As the year is starting to wind down, festive sales, Christmas gift guides, and glossy ads start flooding our feeds. “You deserve this.” “Treat yourself.” “Retail therapy.” We’ve all heard the term. Buying something new to make ourselves feel better is almost a cultural norm. But what if we told you that retail therapy is less about you—and more about clever marketing Retail Therapy is a marketing ploy that plays with your emotions. Retail therapy is marketed as self-care. Yet, research shows it’s often a cycle of short-term emotional relief followed by long-term dissatisfaction.
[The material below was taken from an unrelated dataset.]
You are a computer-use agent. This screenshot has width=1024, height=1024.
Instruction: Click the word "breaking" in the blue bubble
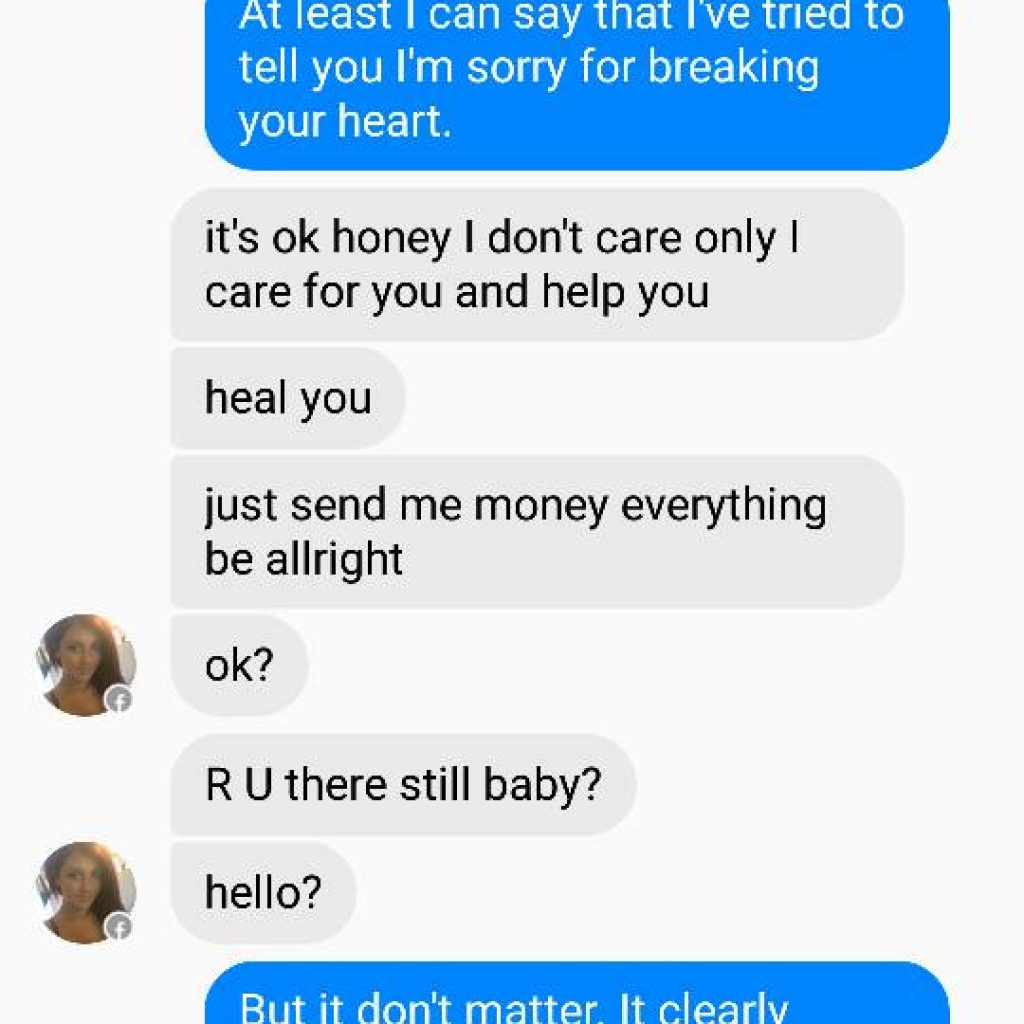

Psychologists have found that shopping can temporarily elevate your mood by triggering dopamine, a neurotransmitter linked to reward and pleasure (Knutson et al., 2007). In other words, that “add to cart” moment gives your brain a chemical hit similar to a small dose of happiness. But here’s the catch: the boost doesn’t last. Studies show that this feel-good sensation fades quickly, often replaced by regret, guilt, or financial stress (Rick, Pereira, & Burson, 2014). That’s because your brain isn’t wired to sustain happiness from material acquisition—it’s wired to adapt. Once the novelty wears off, you’re left chasing the next hit. Retailers know this. Marketing teams deliberately design shopping experiences such as lighting, music, limited-time offers, and “you might also like” recommendations—to keep you in that reward loop (Dittmar, Long, & Bond, 2007). It’s not self-care. It’s strategy. With retail therapy comes a cost: in clutter, waste, and carbon. Beyond our emotions, the cycle of buying to feel better has real-world consequences. Each new purchase adds to:
- Waste: Australians throw away over 500,000 tonnes of clothing and textiles every year (Department of Climate Change, Energy, the Environment and Water, 2024).
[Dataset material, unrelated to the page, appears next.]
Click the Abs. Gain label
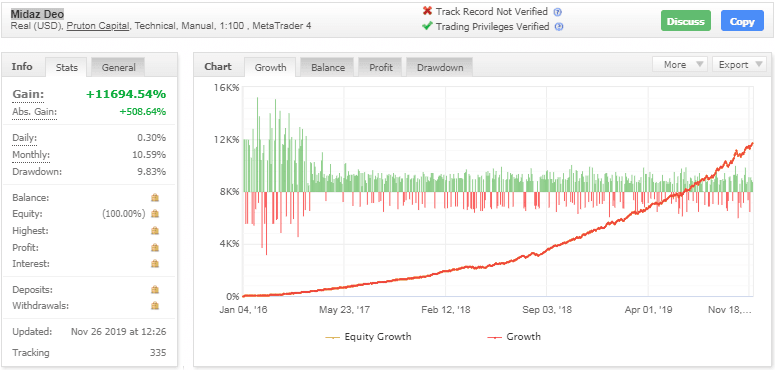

- Carbon emissions: Manufacturing and transporting goods contributes significantly to Australia’s per-capita carbon footprint—about 15–20 tonnes CO₂ per household annually (CSIRO, 2024).
- Financial pressure: With rising living costs, the pursuit of short-term happiness through buying often leaves households more stressed, not less.
It’s a costly pattern—emotionally, environmentally, and financially.
A Better Kind of Boost: with Borrowing for the experience and for “real” therapy and not “retail” therapy.
Here’s where Knocknock changes the story. Borrowing something you need—or simply want to try—can deliver a similair dopamine hit, but for a healthier reason: it’s driven by experience the item brings, not acquisition of it through ownership. Whether it’s borrowing a kayak for a weekend trip, a projector for a family movie night, or a camera to capture your Christmas memories—borrowing creates experiences that engage your emotions, not just your wallet. Psychologists call this experiential consumption, and it’s proven to bring longer-lasting happiness than buying material goods (Van Boven & Gilovich, 2003). Experiences build memories, connection, and fulfilment—the things that actually sustain our wellbeing. And when you borrow through Knocknock, you’re not just saving money. You’re also saving resources, reducing waste, and helping to cut our collective carbon footprint—part of our goal to reduce 1.3 million tonnes of CO₂ per year. So, this Christmas, Choose shared joy over stuff, as we head into the most commercial time of the year, it’s worth pausing to ask: Do I really need to buy this? Or do I just need to feel something? Because sometimes, the best gift isn’t a purchase—it’s a shared experience, a borrowed item, or a memory made with others.
Borrow. Experience. Feel good.
That’s real therapy.
References
- CSIRO & Bureau of Meteorology. (2024). State of the Climate 2024.
- Department of Climate Change, Energy, the Environment and Water. (2024). National Waste Report 2024.
- Dittmar, H., Long, K., & Bond, R. (2007). When a better self is only a button click away: Associations between materialistic values, emotional and identity–related buying motives, and compulsive buying tendency online. Journal of Social and Clinical Psychology, 26(3), 334–361.
- Knutson, B., Rick, S., Wimmer, G. E., Prelec, D., & Loewenstein, G. (2007). Neural predictors of purchases. Neuron, 53(1), 147–156.
- Rick, S. I., Pereira, B., & Burson, K. A. (2014). The benefits of retail therapy: Making purchase decisions reduces residual sadness. Journal of Consumer Psychology, 24(3), 373–380.
- Van Boven, L., & Gilovich, T. (2003). To do or to have? That is the question. Journal of Personality and Social Psychology, 85(6), 1193–1202.